▶ _Source information_:
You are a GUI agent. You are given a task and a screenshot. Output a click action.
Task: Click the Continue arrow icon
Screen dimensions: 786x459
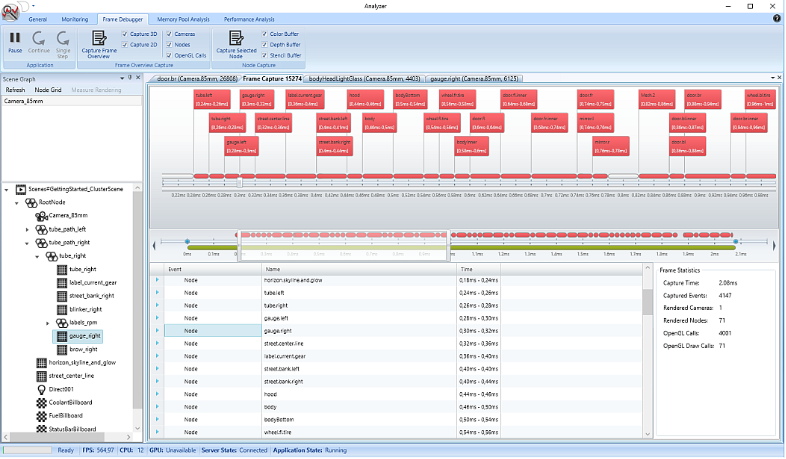(x=39, y=38)
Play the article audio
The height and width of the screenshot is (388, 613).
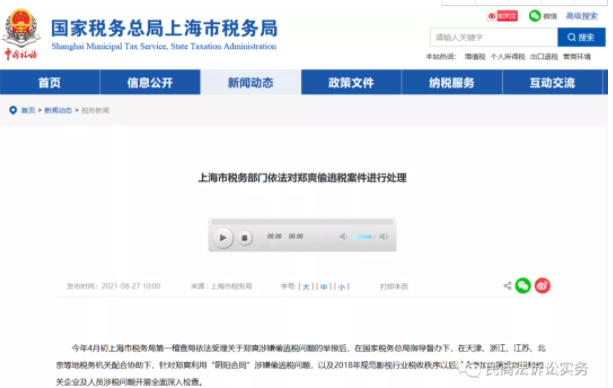coord(223,237)
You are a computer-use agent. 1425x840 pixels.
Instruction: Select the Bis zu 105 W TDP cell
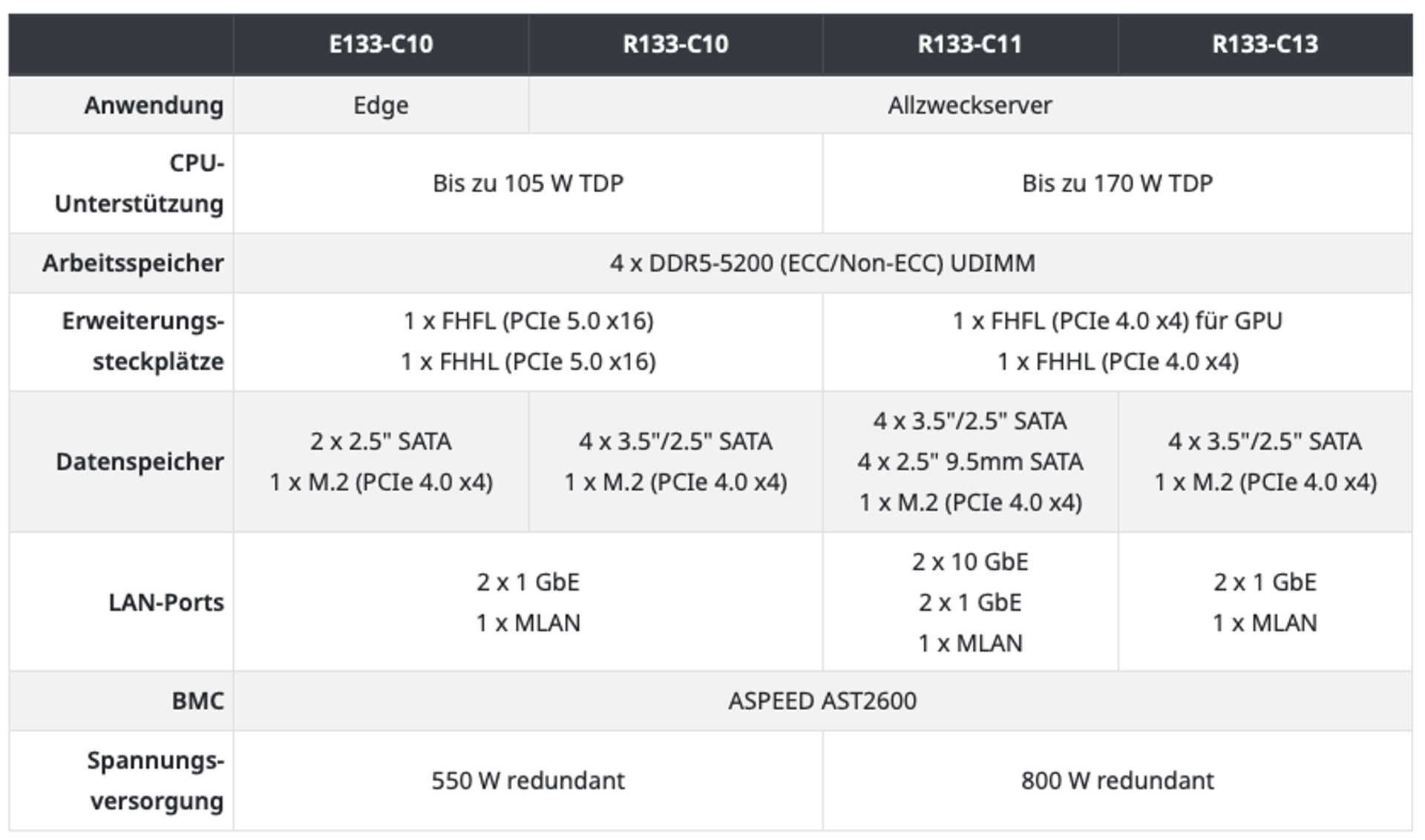pyautogui.click(x=528, y=183)
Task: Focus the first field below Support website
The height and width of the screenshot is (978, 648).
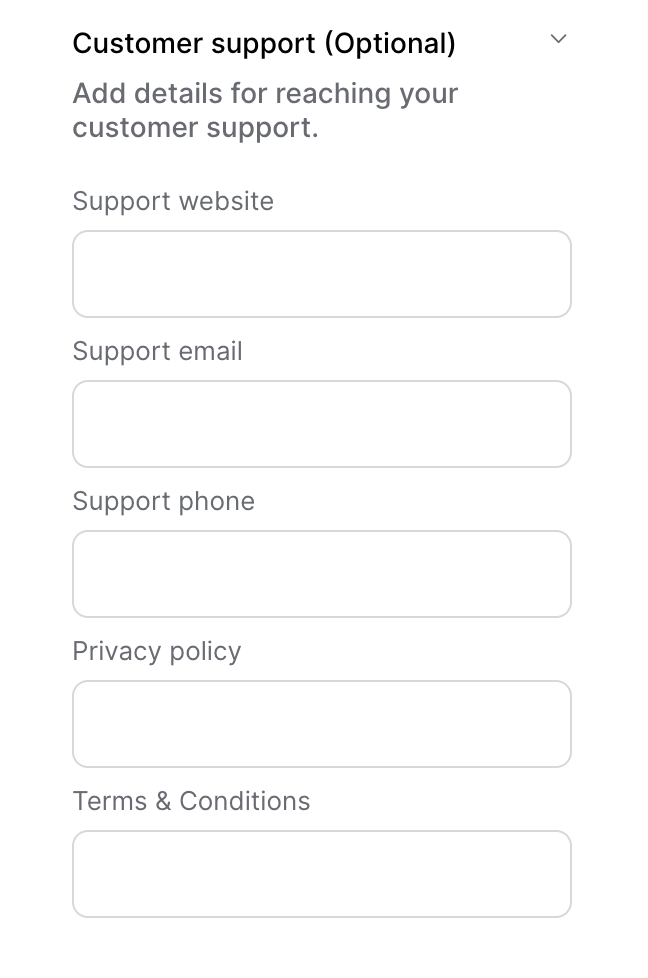Action: click(x=321, y=273)
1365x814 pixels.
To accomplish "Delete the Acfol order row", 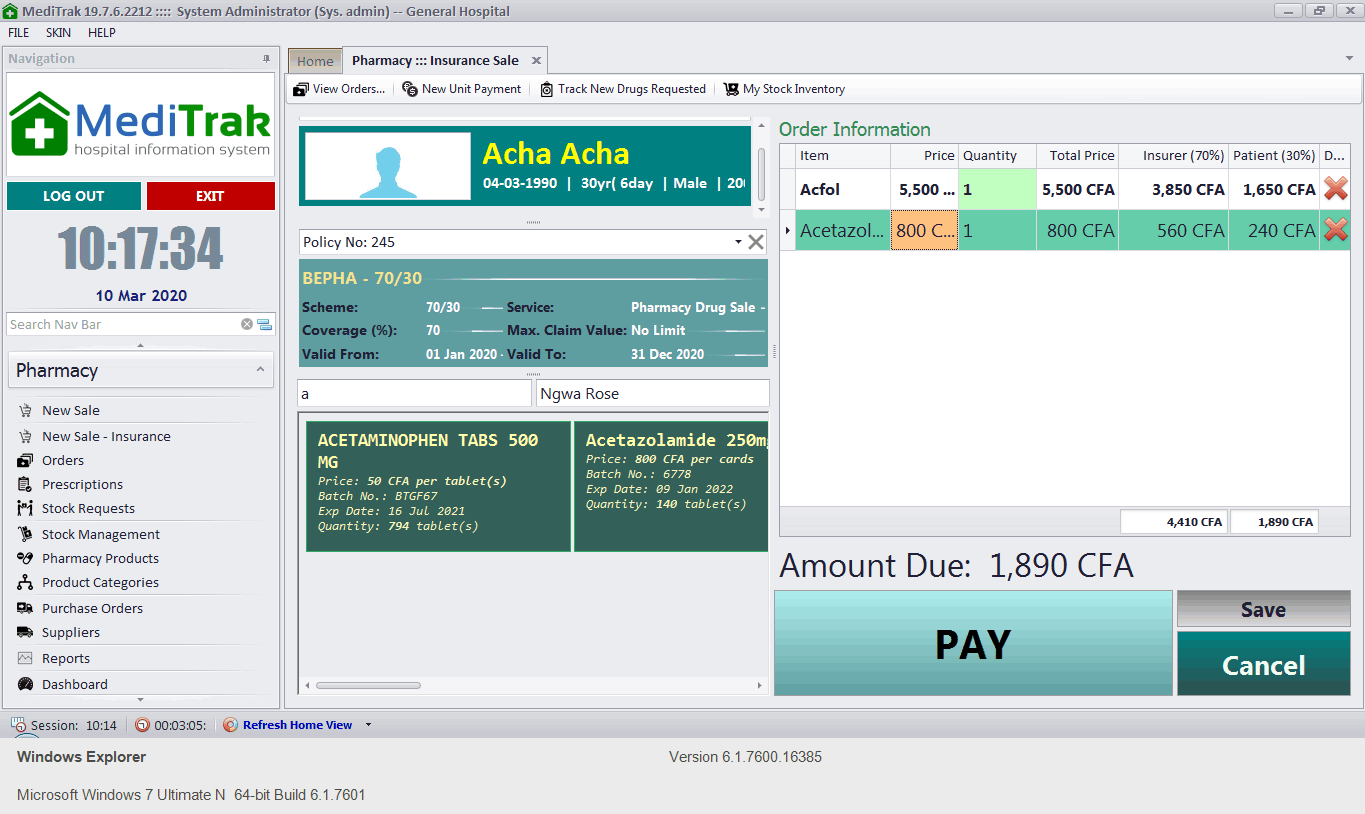I will [x=1335, y=189].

▶ _The task_:
Your answer must be a single number: the count of lines in the records that hold the word "agent".

▶ _Response area_:
2